The issue is not my "lack of being prepared" nor is it that I am not "more educated on dog behavior." The client was told during the Meet & Greet that the dog must arrive with a collar and proper I.D. tags as well as a harness; they were also asked to bring a crate.

They were also given paperwork to be filled out and returned at drop-off. The information on my paperwork is also asked at the Meet & Greet in advance. One of the first questions I always ask involves how the dog behaves around small animals.

I also always make sure to ask if the dog has ever barked or has tendencies to bark. As I stated, originally, I understand fully that certain behaviors may arise due to anxiety or newness or what-have-you, but this is beyond what I had expected.

The owners told me at the Meet & Greet that their dog was playful aggressive. I asked them if he ever bit anyone or another animal and they said no. I then proceeded to walk the dog to make sure that would be a good fit as well. He definitely pulled, but I was plenty capable of handling him.

He was also perfectly fine with all of the sights around him. I walked him away from his parents, and he was still perfectly fine.
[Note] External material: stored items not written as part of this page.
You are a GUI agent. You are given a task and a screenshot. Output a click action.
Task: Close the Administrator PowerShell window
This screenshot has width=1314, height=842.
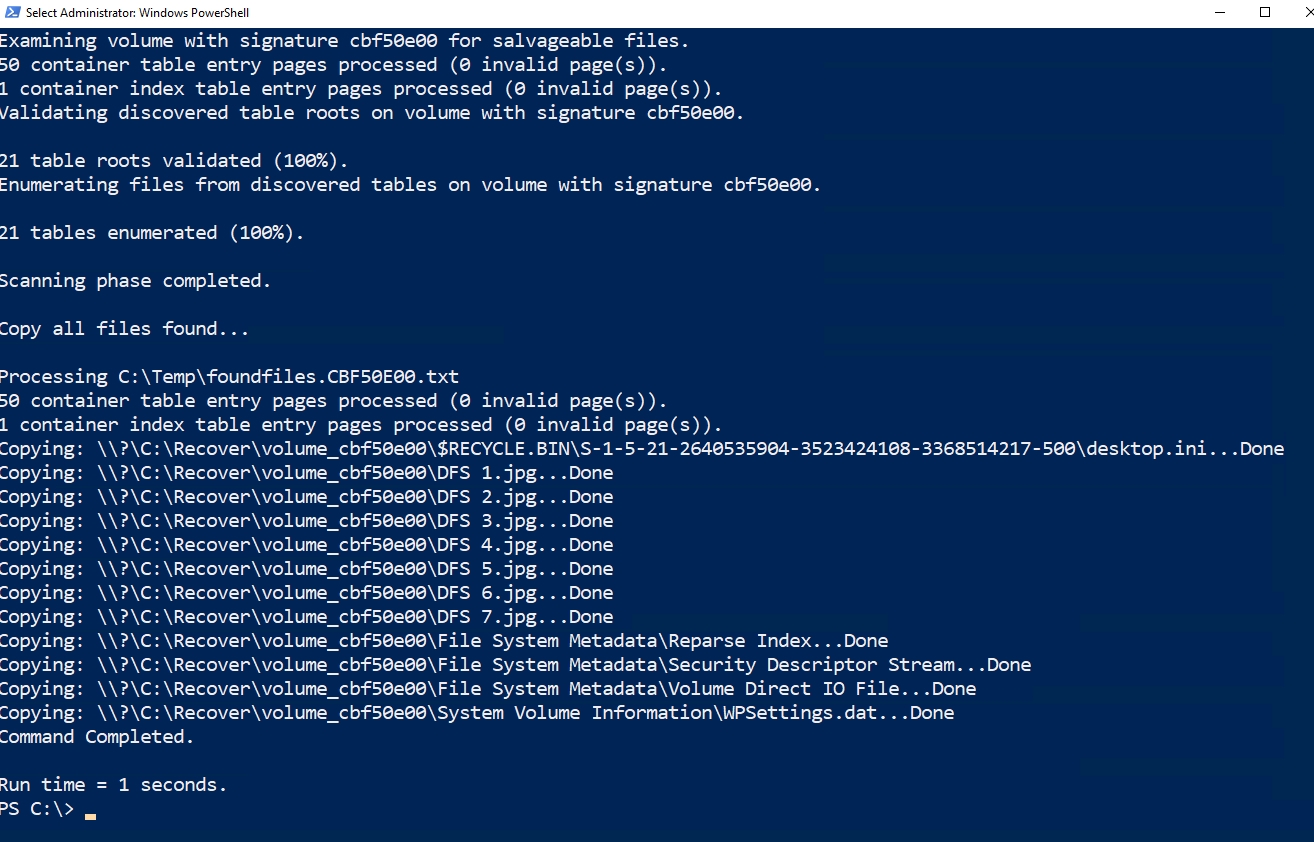pyautogui.click(x=1298, y=13)
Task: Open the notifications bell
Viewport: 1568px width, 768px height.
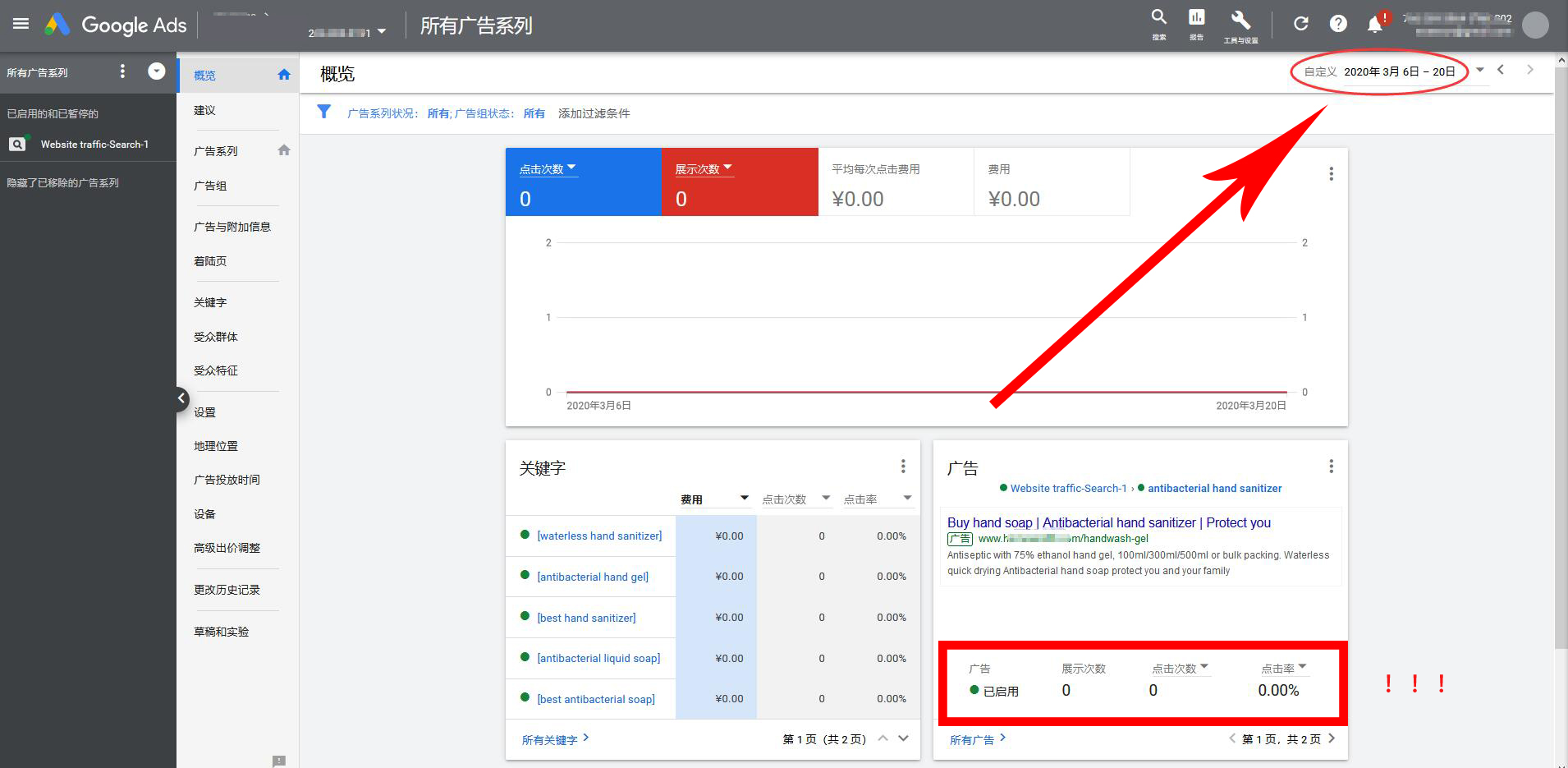Action: click(1375, 25)
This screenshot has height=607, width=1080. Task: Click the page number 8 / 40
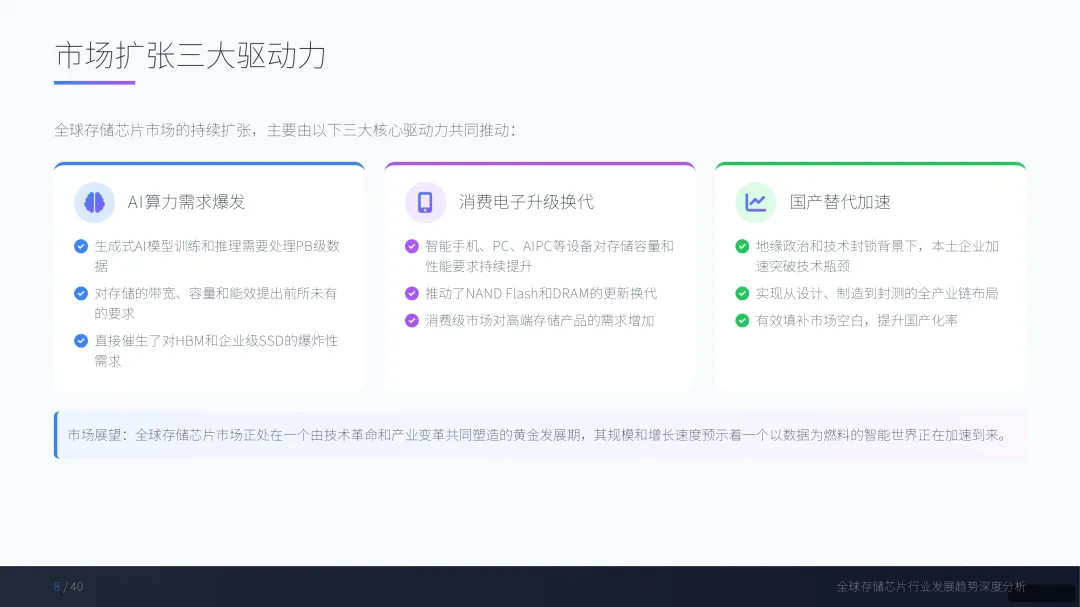pos(68,587)
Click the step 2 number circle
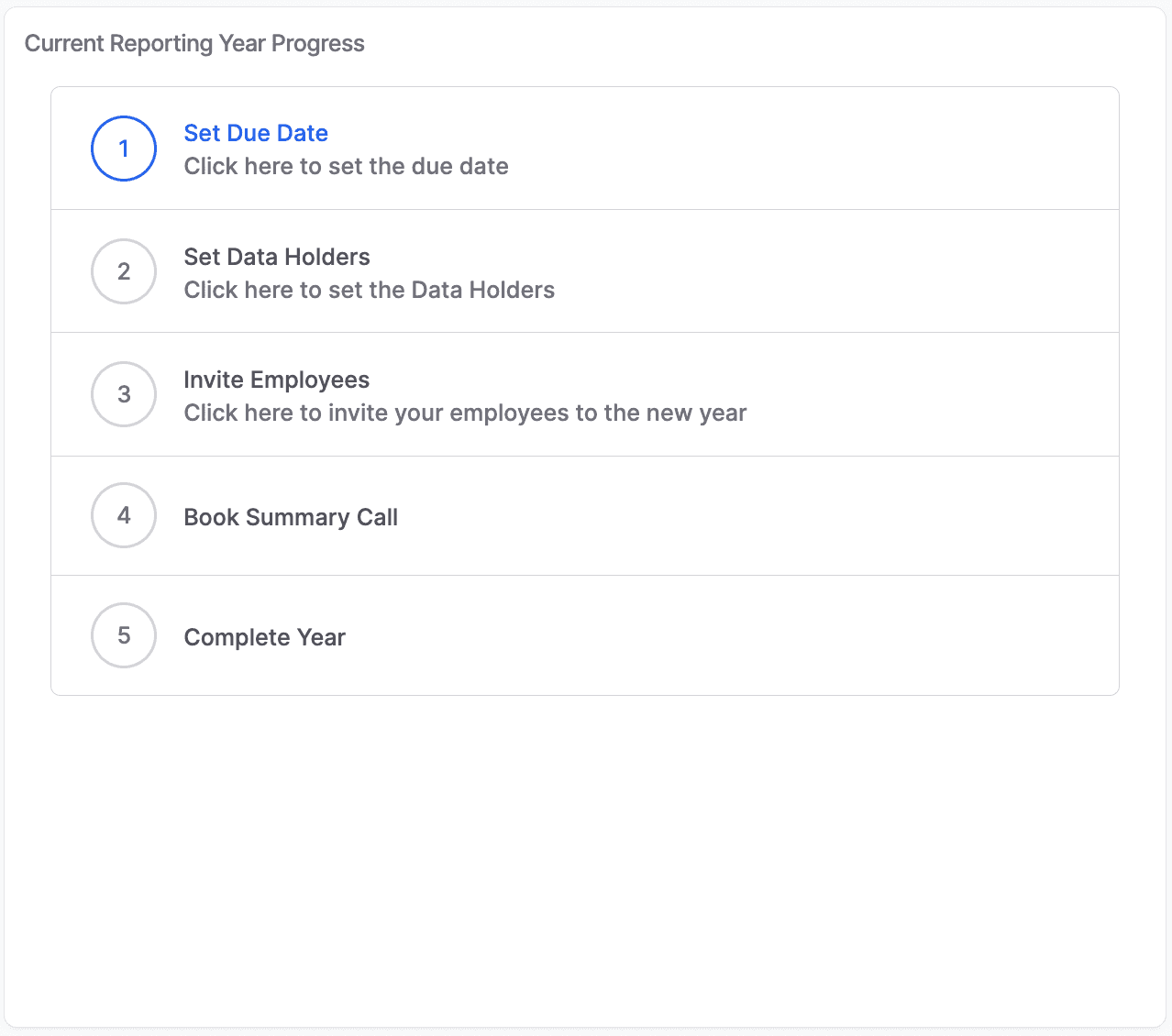Image resolution: width=1172 pixels, height=1036 pixels. pos(124,271)
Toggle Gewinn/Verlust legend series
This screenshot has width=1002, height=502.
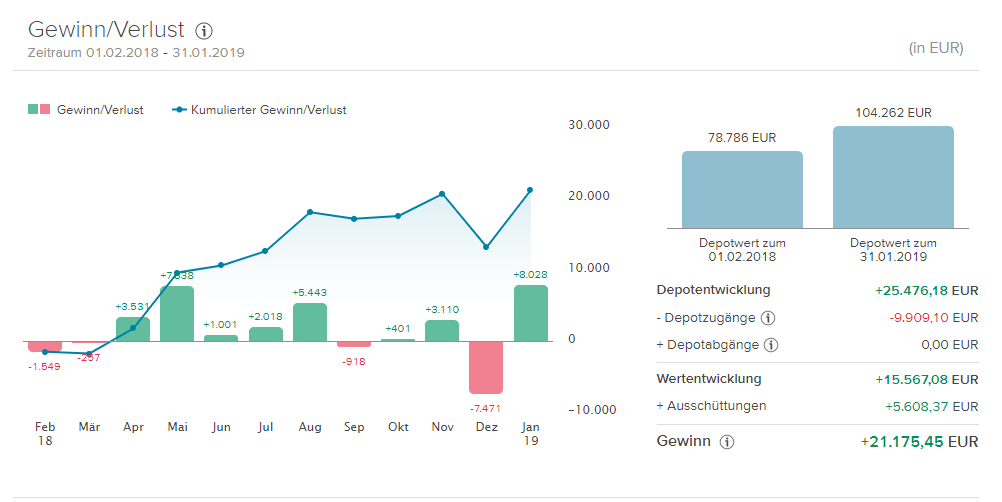100,110
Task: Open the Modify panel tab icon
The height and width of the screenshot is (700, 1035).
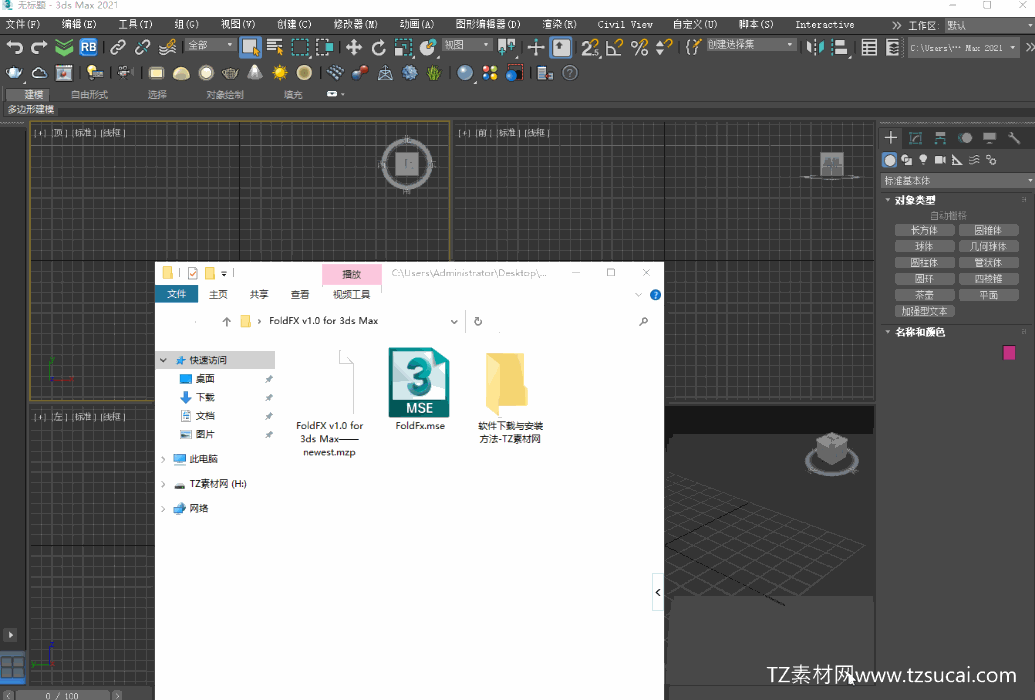Action: point(915,138)
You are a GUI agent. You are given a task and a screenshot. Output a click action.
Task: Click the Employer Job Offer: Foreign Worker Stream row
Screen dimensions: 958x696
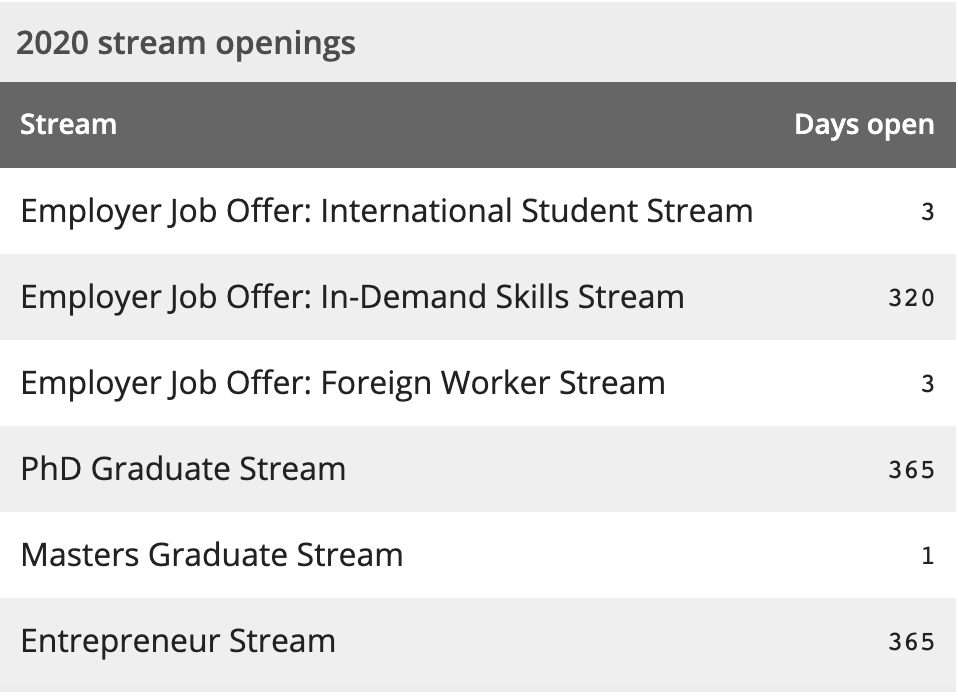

Everything about the dog, outside of playful aggressive (and the dog's actual breed) seemed like it would work out.

Unfortunately, I was not able to hold the meeting inside of my home since the meeting was on December 23rd and I had a guest dog and my brother's dog (both puppies) staying with me over the Christmas holiday, therefore the meeting was held in the park across from my home.

Many questions were asked and they answered everything to my liking. Everything seemed to fit. My parents, who I had to move back in with since I have returned to school, were also agreeable with the stay. The dog we received on Thursday was not the dog that I had met; he was far more unruly.

Also, the client was in a complete rush to leave (even though it was the first time he was seeing the inside of my home where his dog would be staying.)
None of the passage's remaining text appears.